▶ **WORK INSTRUCTIONS**
- 1) Copy word for word everything in the Iditarod article from "Troopers said the" down to "returned, Foucher said.".
- 2) Answer these questions using the Iditarod article.
(a) On what date was Jaye Foucher's team struck on the Parks Highway?
(b) In what state did Foucher train before moving to Willow?
(c) How long does Foucher say she will wait so she can run the Iditarod with her own dogs?

▶ **PAGE EXTRACT**
Start of Block

ANCHORAGE, Alaska—A rookie New Hampshire musher has decided against running in this year’s Iditarod Trail Sled Dog race after her team of sled dogs veered onto a busy Alaska highway and collided with a pickup truck, killing one of the dogs and injuring three others.

Jaye Foucher withdrew from both the world’s most famous sled dog race and a shorter Alaska race, the Willow 300, on Monday, Anchorage television station KTUU reported.

Foucher’s team was struck on Jan. 19 on the Parks Highway near the community of Willow, about 75 miles (122 kilometers) north of Anchorage, Alaska State Troopers reported at the time.

Troopers said the team moved onto the busy highway from a trail because of an obstacle. A pickup traveling on the main highway between Anchorage and Fairbanks collided with the dog team.

The pickup driver was among those who helped Foucher and her dog team, troopers said.

One dog died at the scene, three others are still recovering from their injuries and two dogs that ran away after the accident has returned, Foucher said.

Foucher said she will race again with her dogs at some point.

“I don’t think the problem is going to be mushing again, I think the bigger problem is going to be mushing past that spot again,” she said.

Foucher is from Wentworth, New Hampshire but trained in Michigan before moving to Willow last August. Willow is the heart of the mushing community in Alaska and where the 1,000-mile (1,609-kilometer) Iditarod officially starts every March.

One of the dogs hurt the accident, Kona, may need surgery, and Foucher said she may take him back to New England for the procedure. She plans to stay in Willow until the end of spring, just as she had planned before the accident.

Foucher said her dream has always been to run the Iditarod and that people offered her dogs from their kennels so she could still participate in this year’s race.

But she said she wants to run the Iditarod with her own dogs and will wait a year or two for that to happen.

End of Block

▶ **MATERIAL PROVIDED**
Start of Block

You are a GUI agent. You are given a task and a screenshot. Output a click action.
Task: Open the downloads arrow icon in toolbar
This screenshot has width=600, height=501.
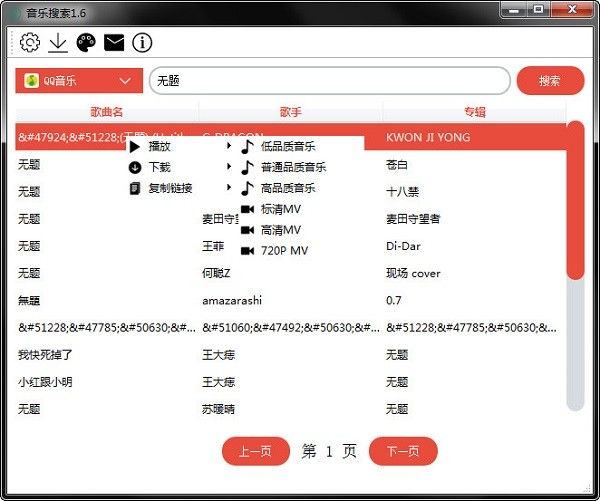click(x=58, y=42)
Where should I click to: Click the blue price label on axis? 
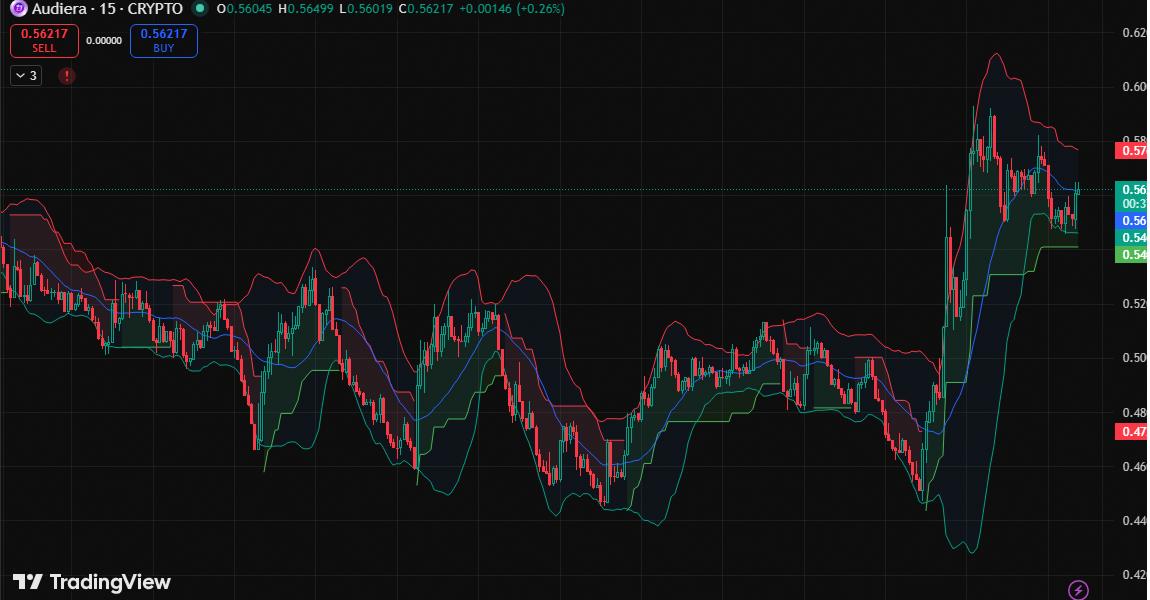click(x=1132, y=220)
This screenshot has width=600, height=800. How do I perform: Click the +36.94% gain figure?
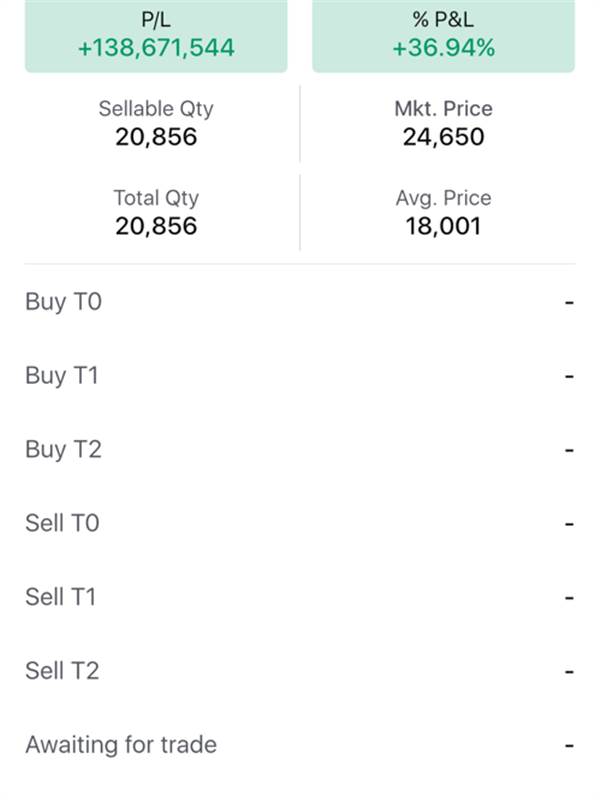click(x=443, y=47)
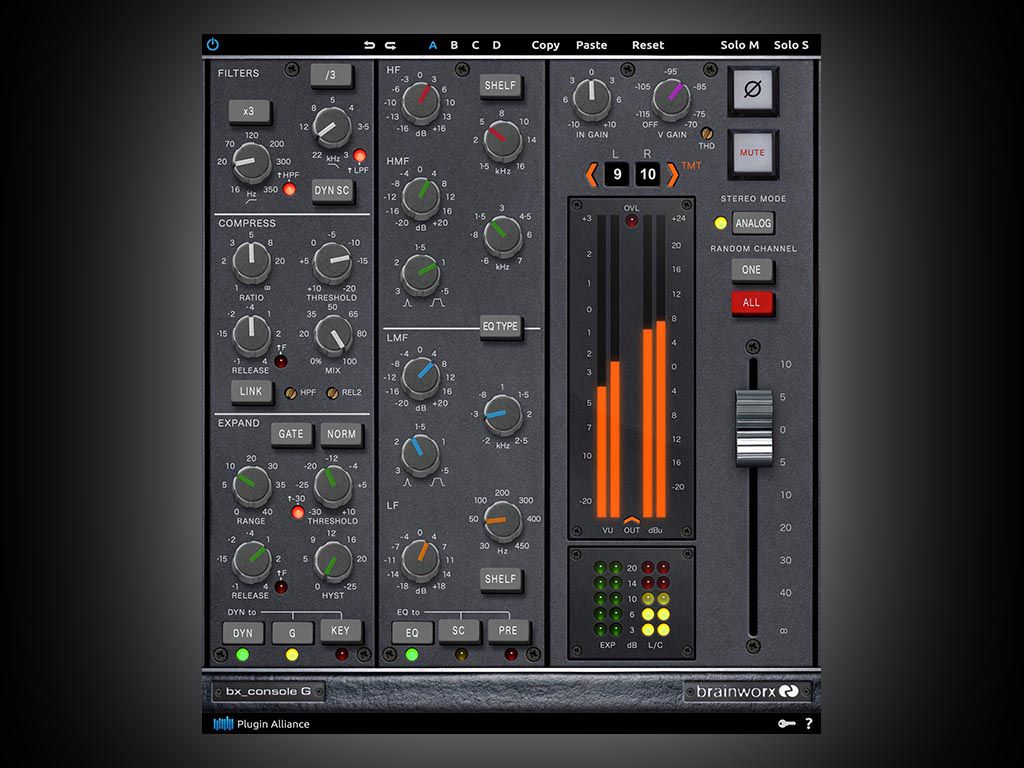The width and height of the screenshot is (1024, 768).
Task: Click the left orange TMT channel arrow
Action: 592,175
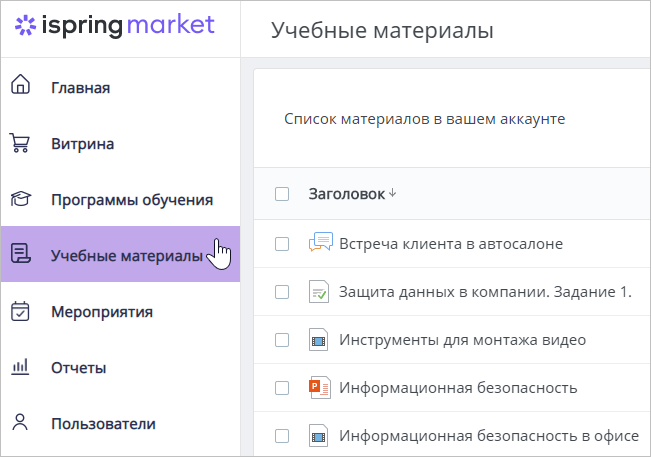651x457 pixels.
Task: Open Защита данных в компании. Задание 1.
Action: (485, 292)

End of Block

▶ **RESPONSES TO THE TASKS**
- 1)
Troopers said the team moved onto the busy highway from a trail because of an obstacle. A pickup traveling on the main highway between Anchorage and Fairbanks collided with the dog team.

The pickup driver was among those who helped Foucher and her dog team, troopers said.

One dog died at the scene, three others are still recovering from their injuries and two dogs that ran away after the accident has returned, Foucher said.

- 2)
(a) Jan. 19
(b) Michigan
(c) A year or two